Learning to Steer Learners in Games

Authors: Yizhou Zhang, Yian Ma, Eric Mazumdar

ICML 2025 | Venue PDF | Archive PDF | Plain Text | LLM Run Details

Reproducibility Variable Result LLM Response
Research Type Experimental We provide numerical experiments to illustrate the effectiveness of the algorithms in Appendix F. F. Numerical Experiments F.1. Empirical Simulations for Section 6.1 F.2. Empirical Simulations for Section 6.2
Researcher Affiliation Academia 1Department of Computing & Mathematical Sciences, California Institute of Technology, Pasadena, CA 91125, USA 2Halıcıoğlu Data Science Institute, University of California San Diego, La Jolla, CA 92093, USA. Correspondence to: Yizhou Zhang <EMAIL>.
Pseudocode Yes Algorithm 1 Playing Against Ascending Learner ... Algorithm 2 test ... Algorithm 3 Binary Search ... Algorithm 4 Playing Against Mirror Descent ... Algorithm 5 Explore Row
Open Source Code No The paper does not contain any explicit statements about releasing source code or provide links to a code repository.

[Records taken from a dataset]
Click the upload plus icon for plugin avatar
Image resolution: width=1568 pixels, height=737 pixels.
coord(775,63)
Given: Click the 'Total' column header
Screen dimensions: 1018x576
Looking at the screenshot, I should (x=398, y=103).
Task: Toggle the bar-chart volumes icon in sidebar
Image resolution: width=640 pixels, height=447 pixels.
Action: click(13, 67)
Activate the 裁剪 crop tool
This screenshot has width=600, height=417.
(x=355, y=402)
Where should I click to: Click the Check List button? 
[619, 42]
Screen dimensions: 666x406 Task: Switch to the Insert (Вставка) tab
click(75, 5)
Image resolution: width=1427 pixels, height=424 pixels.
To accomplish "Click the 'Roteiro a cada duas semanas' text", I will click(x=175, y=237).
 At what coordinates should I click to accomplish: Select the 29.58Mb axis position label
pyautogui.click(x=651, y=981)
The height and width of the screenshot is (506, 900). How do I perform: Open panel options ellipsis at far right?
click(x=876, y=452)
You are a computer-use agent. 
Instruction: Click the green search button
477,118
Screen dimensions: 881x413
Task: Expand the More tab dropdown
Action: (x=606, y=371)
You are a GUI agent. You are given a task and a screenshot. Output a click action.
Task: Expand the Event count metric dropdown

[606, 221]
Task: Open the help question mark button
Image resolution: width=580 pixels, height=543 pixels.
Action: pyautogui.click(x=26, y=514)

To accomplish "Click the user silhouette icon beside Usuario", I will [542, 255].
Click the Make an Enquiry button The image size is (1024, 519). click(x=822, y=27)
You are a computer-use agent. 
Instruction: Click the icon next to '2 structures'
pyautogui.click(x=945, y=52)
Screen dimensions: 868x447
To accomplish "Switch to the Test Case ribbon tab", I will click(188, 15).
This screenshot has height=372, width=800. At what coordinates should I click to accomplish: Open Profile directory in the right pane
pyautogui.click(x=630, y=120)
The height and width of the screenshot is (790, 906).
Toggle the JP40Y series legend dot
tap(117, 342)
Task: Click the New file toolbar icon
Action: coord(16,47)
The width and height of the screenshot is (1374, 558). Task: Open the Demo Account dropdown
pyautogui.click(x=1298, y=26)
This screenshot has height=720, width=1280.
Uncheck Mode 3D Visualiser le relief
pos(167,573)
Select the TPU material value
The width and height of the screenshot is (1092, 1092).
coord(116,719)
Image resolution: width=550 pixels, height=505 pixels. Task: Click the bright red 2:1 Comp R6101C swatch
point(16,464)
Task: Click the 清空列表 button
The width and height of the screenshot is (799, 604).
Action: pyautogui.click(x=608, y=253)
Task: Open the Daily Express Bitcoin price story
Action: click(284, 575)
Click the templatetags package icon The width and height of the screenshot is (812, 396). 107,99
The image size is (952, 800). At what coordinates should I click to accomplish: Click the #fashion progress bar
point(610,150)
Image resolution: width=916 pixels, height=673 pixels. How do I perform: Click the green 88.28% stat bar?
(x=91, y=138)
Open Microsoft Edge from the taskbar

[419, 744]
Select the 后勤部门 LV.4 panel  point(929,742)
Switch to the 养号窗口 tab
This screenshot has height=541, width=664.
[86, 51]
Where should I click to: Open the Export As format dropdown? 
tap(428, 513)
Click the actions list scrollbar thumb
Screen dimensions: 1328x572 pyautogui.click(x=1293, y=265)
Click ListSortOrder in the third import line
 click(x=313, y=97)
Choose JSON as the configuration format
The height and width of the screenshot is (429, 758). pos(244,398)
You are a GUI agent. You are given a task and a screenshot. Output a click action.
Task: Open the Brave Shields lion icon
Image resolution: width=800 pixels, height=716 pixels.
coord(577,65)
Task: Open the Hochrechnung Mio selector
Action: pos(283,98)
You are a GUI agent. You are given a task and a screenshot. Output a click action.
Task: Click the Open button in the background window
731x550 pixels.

• _YOUR INSTRUCTIONS_
According to the reproducibility summary, which appendix contains the paper's numerical experiments? This material has no connection to the reproducibility summary.

• _SOLUTION FOR THIS TASK_
Appendix F